Judge Carter wrote that “Trump and his attorneys ultimately filed the complaint with the same inaccurate numbers without rectifying, clarifying, or otherwise changing them. President Trump, moreover, signed a verification swearing under oath that the incorporated, inaccurate numbers ‘are true and correct’ or ‘believed to be true and correct’ to the best of his knowledge and belief.”

Thus, Carter concluded, “The emails show that President Trump knew that the specific numbers of voter fraud were wrong but continued to tout those numbers, both in court and to the public. The Court finds that these emails are sufficiently related to and in furtherance of a conspiracy to defraud the United States” for the crime-fraud exception to apply.

Trump denounced the ruling on his Truth Social website, accusing Carter of “very nasty, wrong and ill informed statements about me on ruling on a case (whatever!), currently going on in California.” He added, “Please explain to this partisan hack that the President Election of 2020 was Rigged and Stolen.”
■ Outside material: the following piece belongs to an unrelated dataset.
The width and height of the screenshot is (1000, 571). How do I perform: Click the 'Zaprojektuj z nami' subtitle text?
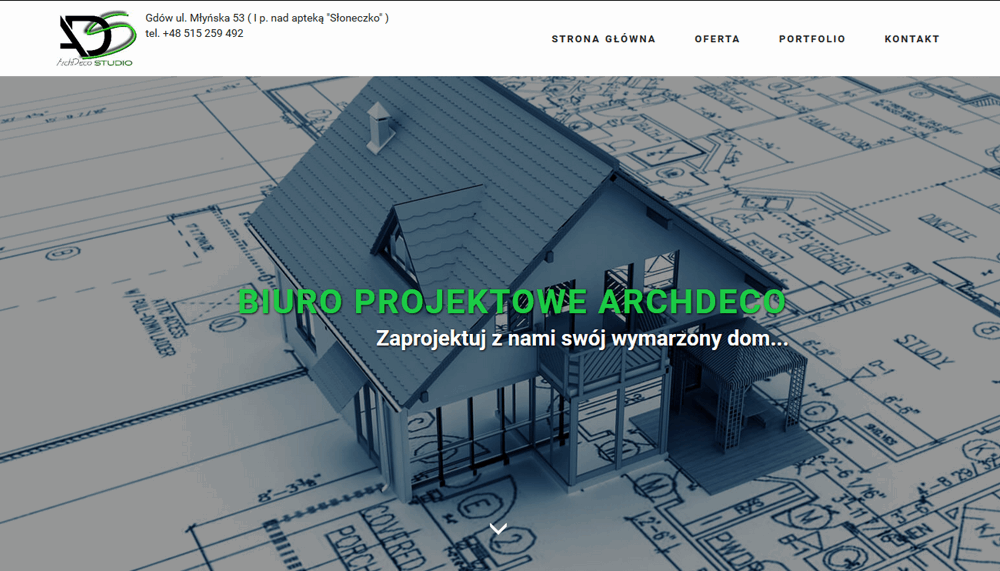coord(581,339)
In the DOJ’s opening brief in the Mar-a-Lago documents appeal filed on October 14, the Justice Department begins by attacking Cannon’s claim of jurisdiction to intervene, which she made on the grounds that the target is a former US president, and her brushing aside Magistrate Judge Bruce Reinhart, who had authorized the search warrant.

The DOJ has concerns that extend beyond the dispute with Trump. The federal police apparatus cannot tolerate a precedent that allows targets of search warrants to petition possibly sympathetic district judges for injunctions and special masters that would interfere with their investigators.

“The exercise of equitable jurisdiction over an ongoing criminal investigation is reserved for exceptional circumstances,” the DOJ wrote. The “foremost consideration” is whether the government “displayed a callous disregard for constitutional rights in seizing the items at issue.”

Quoting the recent Eleventh Circuit ruling that exempted the marked documents from Cannon’s order, the DOJ explained that Cannon herself “acknowledged that there has been no showing that the government acted in ‘callous disregard’ for” Trump’s rights, which “‘by itself is reason enough to conclude that the district court abused its discretion in exercising equitable jurisdiction here.’”

Finally, the DOJ concluded that to the extent Cannon “suggested that Plaintiff’s former elected office entitles him to treatment different from that afforded to any other subject of a court-authorized search, such a notion would be contrary to the public interest and the rule of law.”

The appeal has been expedited at the DOJ’s request. Trump’s opposition brief is due November 10 and the DOJ reply one week later. Oral argument and the decision could come at any time thereafter, so the appeal could be resolved around the time that the special master’s review is scheduled to conclude.